Hierarchical superstructures assembled from peptides and lipids underpin a wide range of biological functions, from membrane-active antimicrobial action to lipoprotein transport, and have attracted growing interest as platforms for biomimetic material design. A key but poorly understood variable in these assemblies is peptide secondary structure. While it is known that conformational state influences how peptides interact with lipid membranes, the thermodynamic and kinetic principles that govern which hierarchical architectures actually form, and by which pathway, have remained largely opaque. Existing experimental techniques lack the temporal and spatial resolution to capture intermediate states during multicomponent assembly, leaving the mechanistic picture incomplete.
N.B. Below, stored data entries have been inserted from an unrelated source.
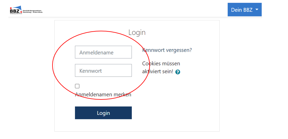
Task: Focus the Kennwort password field
Action: click(x=103, y=71)
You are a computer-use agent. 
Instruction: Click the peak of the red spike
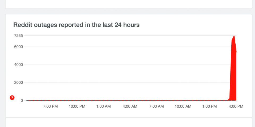234,36
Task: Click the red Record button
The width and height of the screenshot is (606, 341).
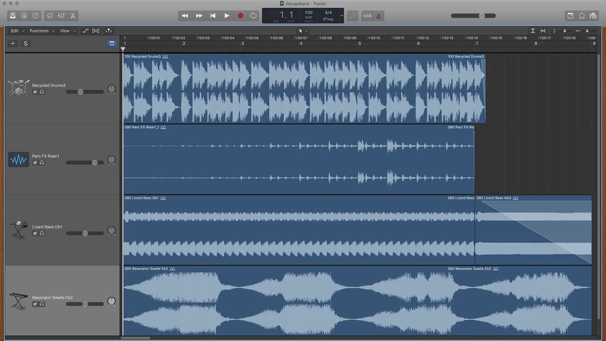Action: coord(240,16)
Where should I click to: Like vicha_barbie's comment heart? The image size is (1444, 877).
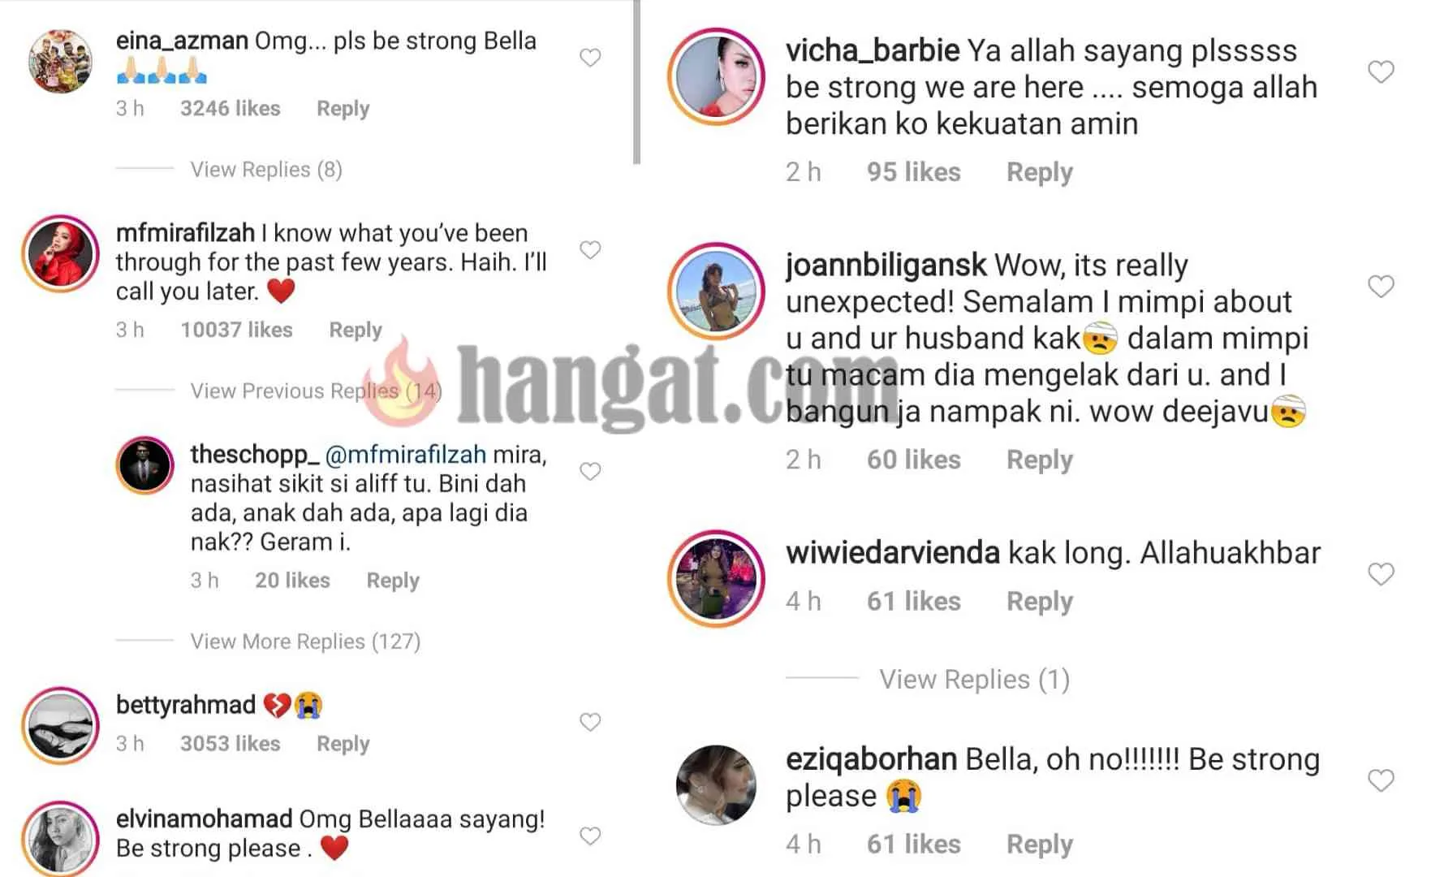[1381, 72]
Researchers supervised by Professor Shiyan Xiao at the University of Science and Technology of China in Hefei, published in J. Am. Chem. Soc., studied the assembly of the phospholipid POPG with radially amphiphilic peptides, RAPs, using coarse-grained molecular dynamics, CGMD, simulations combined with Markov state models, MSMs. The RAP pair examined, L10-MMBen and its stereochemical counterpart DL10-MMBen, share identical primary sequences but differ in residue chirality: L10-MMBen adopts an α-helical conformation, while DL10-MMBen is unstructured. This chemically matched pair allowed the role of secondary structure alone to be isolated from sequence effects. Free-energy landscapes were computed for single-layered, double-layered, and triple-layered assembly systems, with over 200 simulation replicas per system to generate statistically robust pathway data.
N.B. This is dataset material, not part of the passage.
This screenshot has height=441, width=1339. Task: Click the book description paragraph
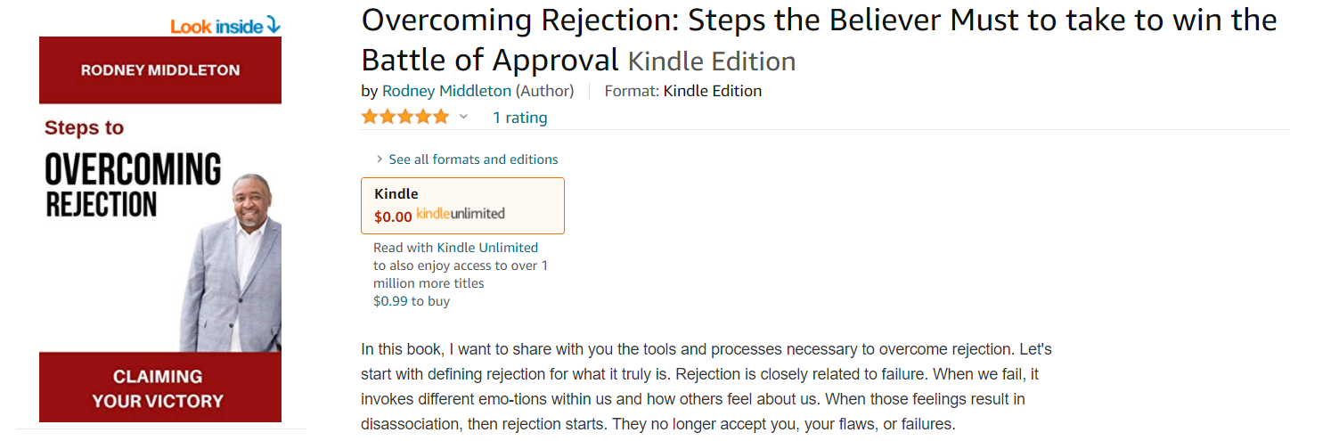pyautogui.click(x=706, y=387)
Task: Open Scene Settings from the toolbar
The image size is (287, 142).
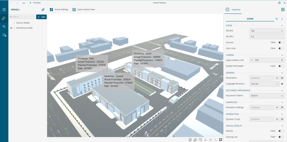Action: 59,10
The two RAPs drove POPG assembly along sharply divergent trajectories. In triple-layered systems, α-helical L10-MMBen produced defect-free layer-by-layer superstructures in 72.9% of replicas; unstructured DL10-MMBen reached the same endpoint in only 17.5%. Free-energy landscape analysis revealed two competing pathways from an initial disordered state: a singular-layer pathway terminating in single bilayers, and a layer-by-layer pathway yielding stacked multilayer architectures. Both RAPs pass through the same porous-rich layer intermediate, but their subsequent fates differ dramatically. For L10-MMBen, transfer into the layer-by-layer pathway proceeds at a rate 10 times faster than for DL10-MMBen at the initial assembly step, and the kinetic preference for the layer-by-layer pathway over the singular-layer pathway is strongly pronounced. For DL10-MMBen the reverse holds, with the singular-layer route proceeding roughly 150 times faster than the layer-by-layer route from the porous-rich layer state. Enthalpy-entropy decomposition identified the mechanistic basis for this divergence: the enthalpic barrier for transitioning from the porous-rich layer intermediate to the defect-free triple bilayer is 1.805 kJ/mol per lipid for L10-MMBen but 3.076 kJ/mol per lipid for DL10-MMBen. The helical conformation of L10-MMBen exposes a larger hydrophilic surface area, weakening its interactions with POPG and enhancing lateral diffusion of both the peptides and the lipid molecules. This increased fluidity enables the system to escape long-lived metastable states, including the porous-rich layer and cross-cylinder configurations. Potential of mean force calculations further showed that helical RAPs destabilize the cylindrical stalk structures that bridge membranes in these metastable states, with a stalk disruption free-energy change of 122.24 kJ/mol for L10-MMBen versus 107.37 kJ/mol for DL10-MMBen, actively promoting progression toward layered superstructures rather than stalling there.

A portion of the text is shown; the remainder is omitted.